Het ten oosten van vorenbedoeld complex aan de Oude Singel gelegen huis met erf werd door Zacharias Stuten voor 1200 gulden verkocht en 8 augustus 1807 geleverd aan Johannes Piekaar, stiefvader van de minderjarige Jan Zuurdeeg en voor diens rekening . Verder kocht Jan Zuurdeeg op 15 september 1821 het huis ten oosten daarvan .

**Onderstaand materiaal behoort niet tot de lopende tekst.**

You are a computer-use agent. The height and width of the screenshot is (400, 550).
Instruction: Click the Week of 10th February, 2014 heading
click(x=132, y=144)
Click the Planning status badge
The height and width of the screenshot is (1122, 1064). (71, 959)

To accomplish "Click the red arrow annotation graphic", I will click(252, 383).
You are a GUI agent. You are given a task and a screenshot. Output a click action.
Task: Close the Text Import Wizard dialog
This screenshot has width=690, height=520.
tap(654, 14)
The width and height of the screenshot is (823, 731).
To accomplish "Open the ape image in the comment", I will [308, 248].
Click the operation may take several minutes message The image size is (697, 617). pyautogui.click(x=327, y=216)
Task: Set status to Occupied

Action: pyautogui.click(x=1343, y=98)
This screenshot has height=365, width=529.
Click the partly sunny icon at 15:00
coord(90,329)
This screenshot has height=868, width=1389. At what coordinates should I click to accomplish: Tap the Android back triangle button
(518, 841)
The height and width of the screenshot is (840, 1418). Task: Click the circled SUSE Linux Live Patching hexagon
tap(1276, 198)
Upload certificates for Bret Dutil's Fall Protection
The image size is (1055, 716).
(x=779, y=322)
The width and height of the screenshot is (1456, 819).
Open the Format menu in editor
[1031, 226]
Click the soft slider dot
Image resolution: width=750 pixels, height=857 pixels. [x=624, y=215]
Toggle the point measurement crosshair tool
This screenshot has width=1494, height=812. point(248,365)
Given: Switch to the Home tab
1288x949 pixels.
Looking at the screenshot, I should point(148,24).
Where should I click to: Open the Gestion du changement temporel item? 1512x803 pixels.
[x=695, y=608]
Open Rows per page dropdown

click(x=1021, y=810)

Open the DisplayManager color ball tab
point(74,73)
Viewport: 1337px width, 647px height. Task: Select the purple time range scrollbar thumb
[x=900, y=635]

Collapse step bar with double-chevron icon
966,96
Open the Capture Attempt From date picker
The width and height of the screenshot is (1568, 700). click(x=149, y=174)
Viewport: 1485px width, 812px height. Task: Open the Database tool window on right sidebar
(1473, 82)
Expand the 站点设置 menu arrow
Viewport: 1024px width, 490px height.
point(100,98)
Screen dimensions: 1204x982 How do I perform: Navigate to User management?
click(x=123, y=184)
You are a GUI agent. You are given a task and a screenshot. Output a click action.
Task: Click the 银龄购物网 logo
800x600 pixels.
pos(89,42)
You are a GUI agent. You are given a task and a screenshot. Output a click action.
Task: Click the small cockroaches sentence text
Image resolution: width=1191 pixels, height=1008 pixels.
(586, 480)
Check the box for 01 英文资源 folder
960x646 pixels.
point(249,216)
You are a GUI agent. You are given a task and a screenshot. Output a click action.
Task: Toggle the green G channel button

De poort van 'De Blauwe Klok'
(Gemeentearchief Leiden).

Visitekaartje van 'De Blauwe Klok', circa 1880.

De start van het bedrijf

Jan Zuurdeeg, geboren 10 juli 1783, werd gedoopt op 13 juli in de Hooglandse kerk. Zijn vader, deken- en duffelfabrikant, stierf reeds in 1787. Hij liet zijn vrouw achter met drie kinderen die twaalf, tien en drie jaar oud waren. Zij trouwde nog hetzelfde jaar met Johannes Pikaar, dekenfabrikeur. In hoeverre toen reeds sprake was van een bedrijf is niet duidelijk. Later bezat Pikaar een vrij uitgebreide dekenfabriek, zoals blijkt uit de inventaris van zijn nalatenschap , opgemaakt na zijn dood op 5 juni 1830. Zijn weduwe was Clara Cristiaanse. Pikaar was de kinderen Zuurdeeg toen nog een flink bedrag schuldig wegens de erfportie van hun vader en moeder.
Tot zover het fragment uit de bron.